Here's a great, concise example, from Stephen Crane (thanks to Laura Pritchett):
A MAN SAID TO THE UNIVERSE
A man said to the universe:
“Sir, I exist!"
“However,” replied the universe,
“The fact has not created in me
“A sense of obligation.”
The rains have come and gone, and now all that’s left is the aftermath. What have we lost? In many ways, after this summer of 2013, we will never be the same. From wildfires to floods, nothing gold can stay, as Frost said so well.
When my wife and I first moved to Denver, in 1997, we had no idea how that Mother Nature had such power, such fury. Growing up in Buffalo, I’d survived lots and lots of snow, but there’s something eerie about the power of nature in the summer. But there’s also something impressive about the frontier spirit here in Colorado, how people wait out the storm, and then they get back to work. There’s no quit out here.
Our first August here, a tremendous storm overtook downtown Denver, and from our second-floor downtown loft, we watched as Arapahoe Street turned from roadway into swirling, rushing river, filled with hail and junk. We thought the city would be decimated. We thought it was the end times. We were supposed to teach a writing workshop that night, and decided that he had to cancel. We called all the students to let them know. However, one guy, a crusty local, laughed at us, saying, it’ll be sunny and the roads’ll be clear in a couple hours. Ah, you easterners, he chuckled.

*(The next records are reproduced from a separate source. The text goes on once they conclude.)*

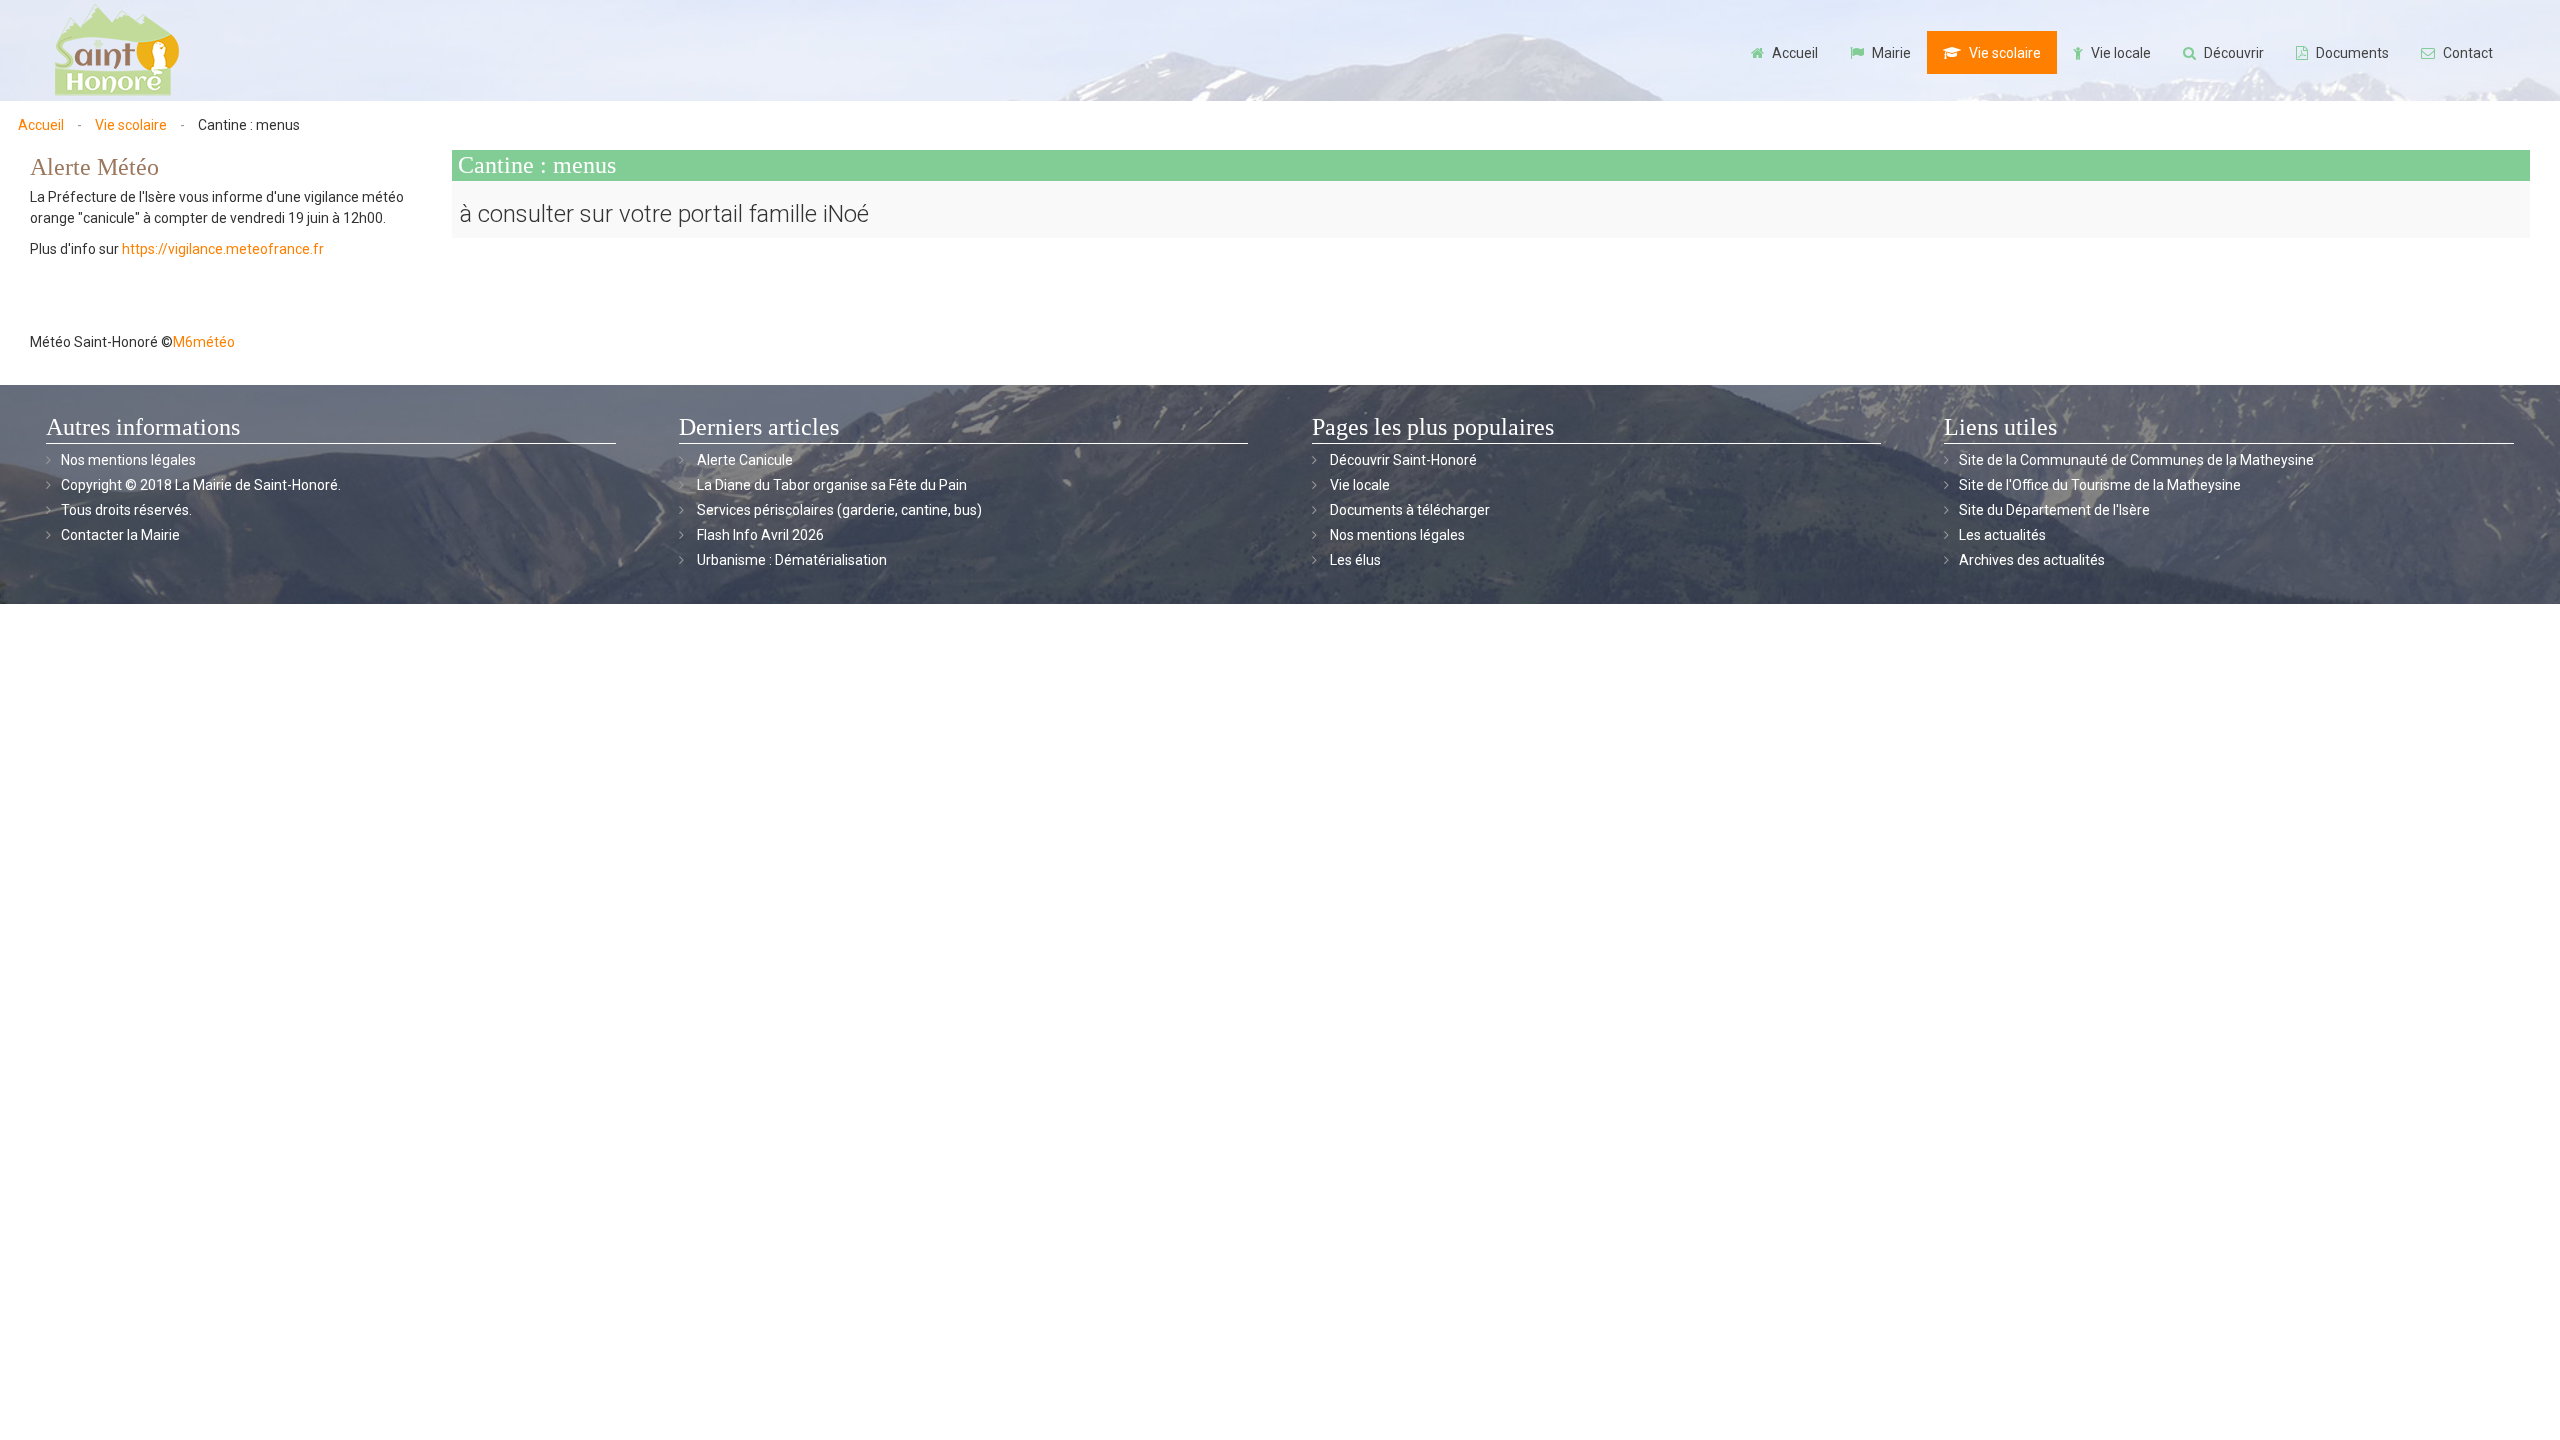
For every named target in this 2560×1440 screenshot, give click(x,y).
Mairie (1891, 53)
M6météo (204, 342)
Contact (2468, 53)
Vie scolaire (2005, 53)
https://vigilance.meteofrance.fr (223, 249)
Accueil (1795, 53)
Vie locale (2121, 53)
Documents (2352, 53)
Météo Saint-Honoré (94, 342)
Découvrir (2234, 53)
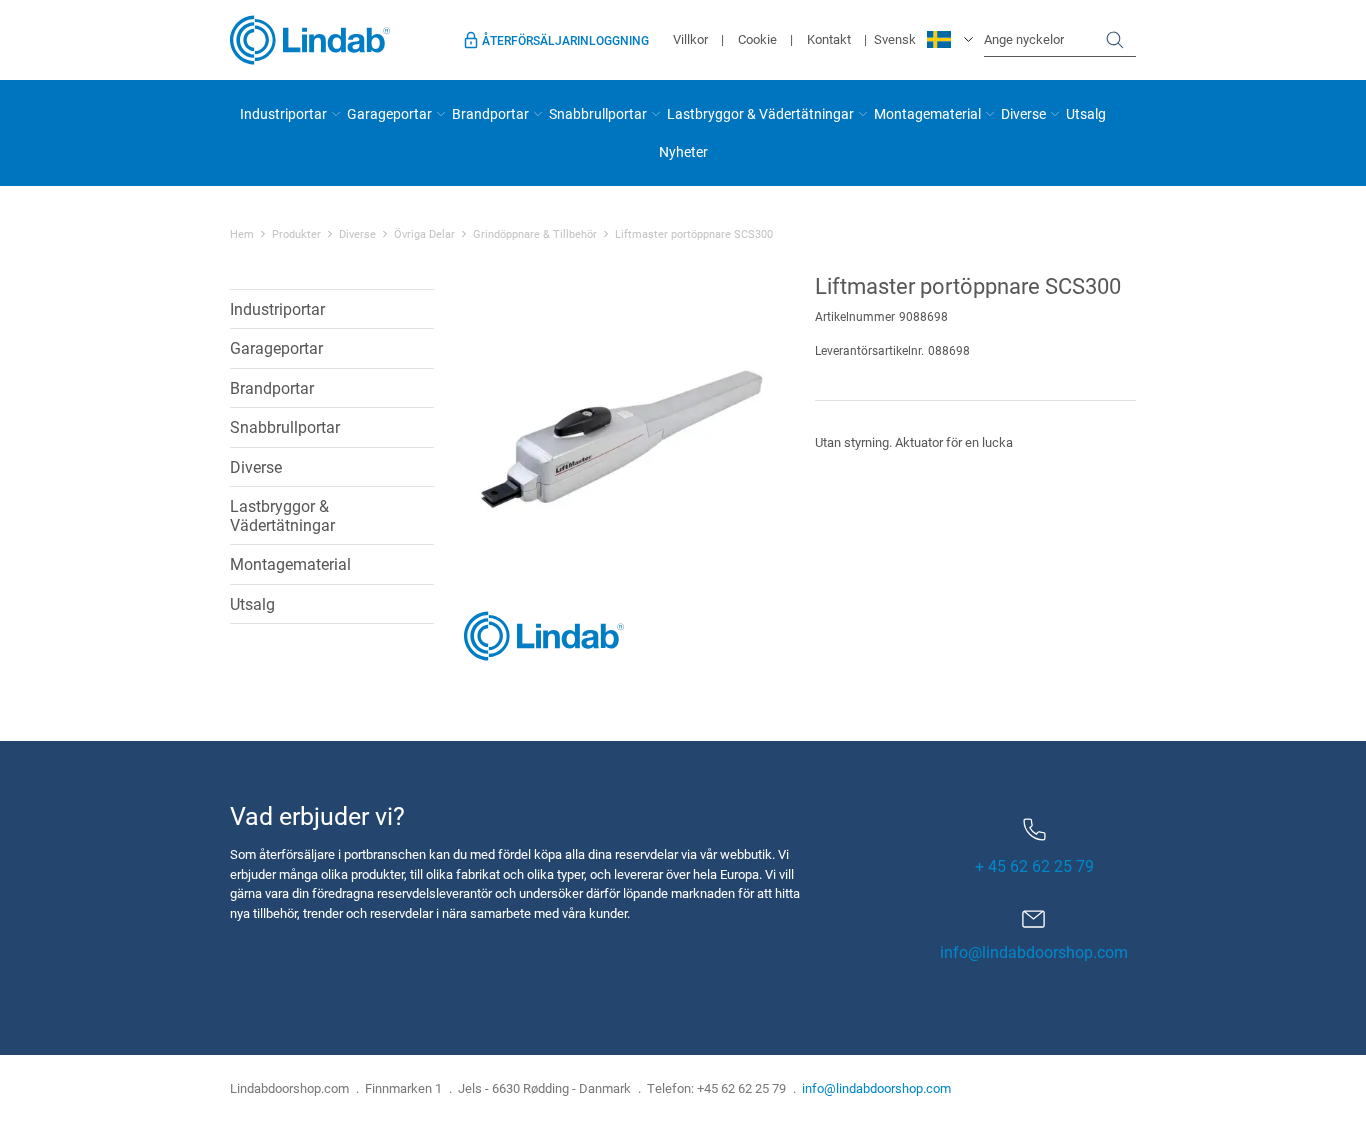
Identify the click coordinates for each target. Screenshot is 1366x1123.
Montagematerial (927, 113)
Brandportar (490, 113)
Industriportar (283, 113)
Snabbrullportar (598, 113)
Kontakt (829, 39)
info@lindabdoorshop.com (1034, 951)
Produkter (296, 234)
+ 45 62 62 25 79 (1034, 865)
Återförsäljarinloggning (565, 40)
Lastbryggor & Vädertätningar (760, 113)
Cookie (757, 39)
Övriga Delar (424, 234)
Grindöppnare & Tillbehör (535, 234)
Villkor (690, 39)
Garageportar (389, 113)
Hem (242, 234)
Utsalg (1086, 113)
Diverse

He was right. The banks of hail melted. The water disappeared. The sun blazed in a blue sky. By 5:30 PM, it was as if nothing had happened.
The rain of this past week might be gone soon, but the destruction will be with us for a long, long time. And I hope that everyone is safe, and that they recover quickly and with little grief. I also hope that my favorite biking trails—and the roads to get there—are still reasonably intact. Though I’m fairly certain that the trails I knew will never be the same. I guess that’s one of the uncanny things about biking for many years—the trials you know so well are dynamic, everchanging. Some sections get easier, some get more difficult. (Cue the riding-as-metaphor-for-life music….)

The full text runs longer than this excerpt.